▶ Task prompt:
A line belongs in the answer if it contains "product"; copy every such line from the entries below.

------------------------

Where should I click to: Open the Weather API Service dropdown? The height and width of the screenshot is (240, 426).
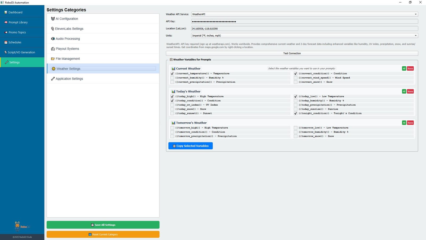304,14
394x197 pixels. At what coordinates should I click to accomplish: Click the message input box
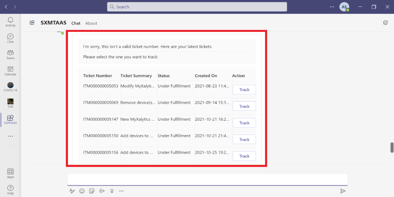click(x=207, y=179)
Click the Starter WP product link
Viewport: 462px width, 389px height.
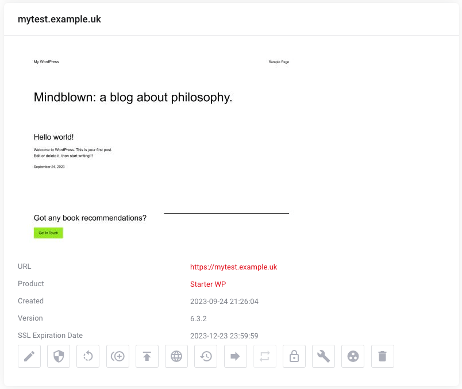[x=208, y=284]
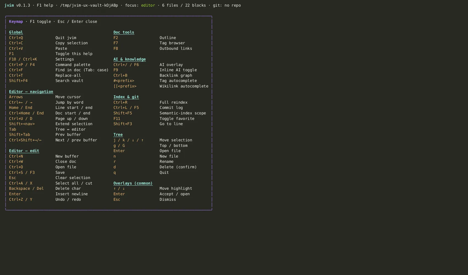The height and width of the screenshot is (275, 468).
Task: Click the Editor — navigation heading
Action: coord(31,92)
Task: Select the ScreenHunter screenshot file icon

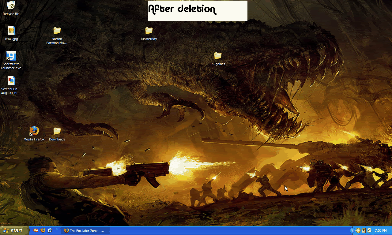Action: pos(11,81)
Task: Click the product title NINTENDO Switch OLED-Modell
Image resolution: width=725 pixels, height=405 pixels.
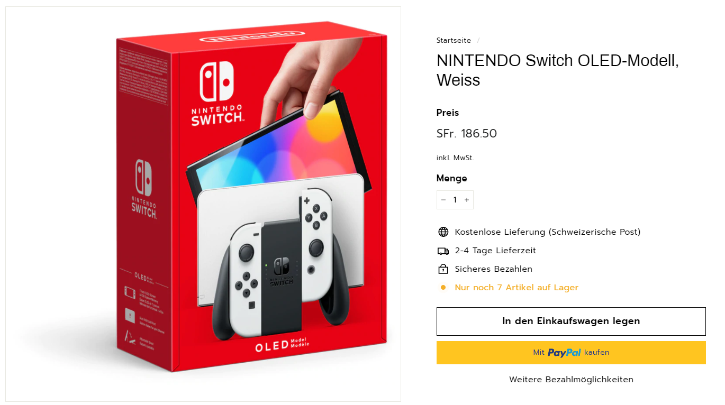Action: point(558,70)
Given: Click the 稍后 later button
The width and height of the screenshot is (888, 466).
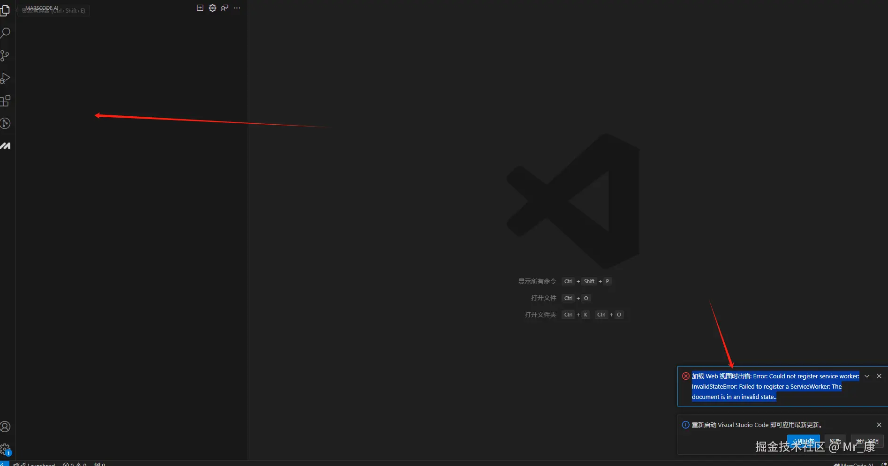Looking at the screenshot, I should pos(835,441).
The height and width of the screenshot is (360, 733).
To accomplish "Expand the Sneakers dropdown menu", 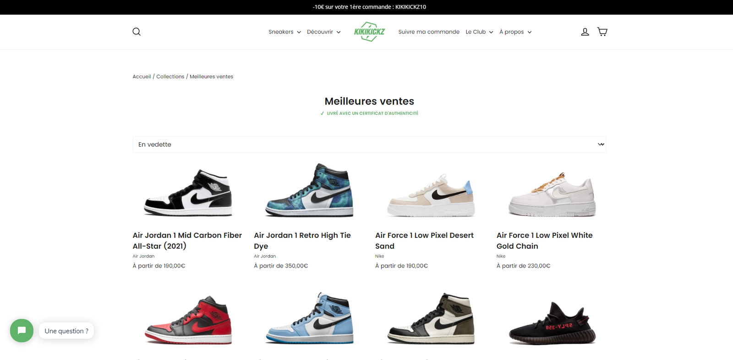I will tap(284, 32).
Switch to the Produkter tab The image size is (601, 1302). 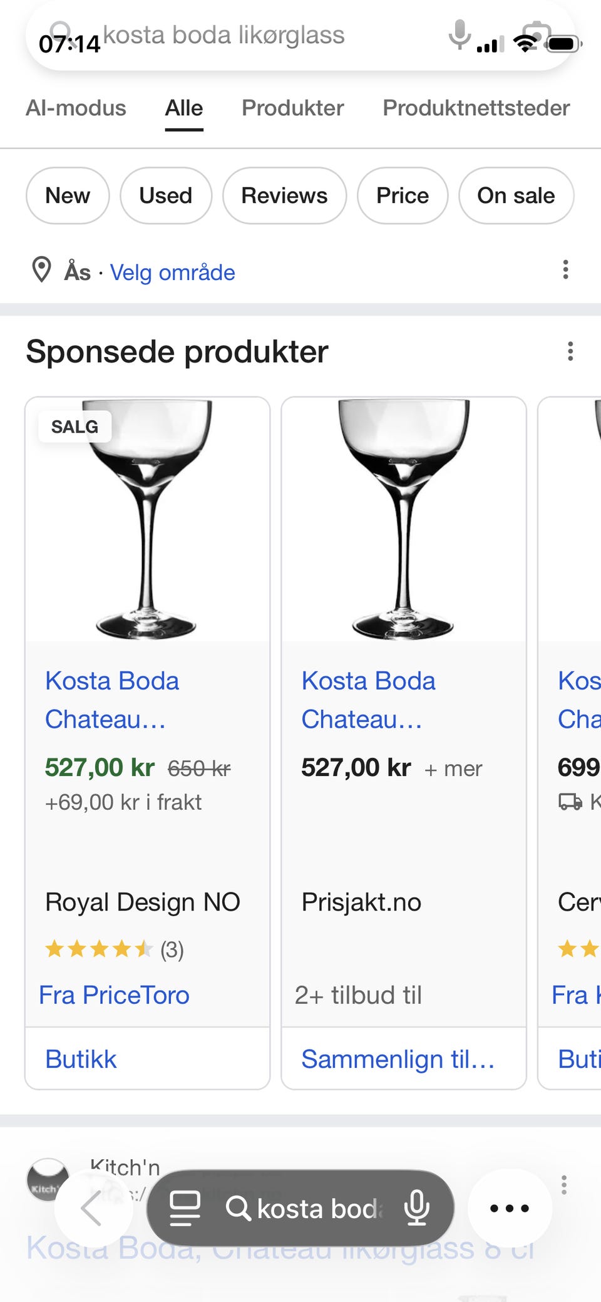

------------------------

▶ Output for this exercise:
Click the Starter WP product link
Task: Click the product title NINTENDO Switch OLED-Modell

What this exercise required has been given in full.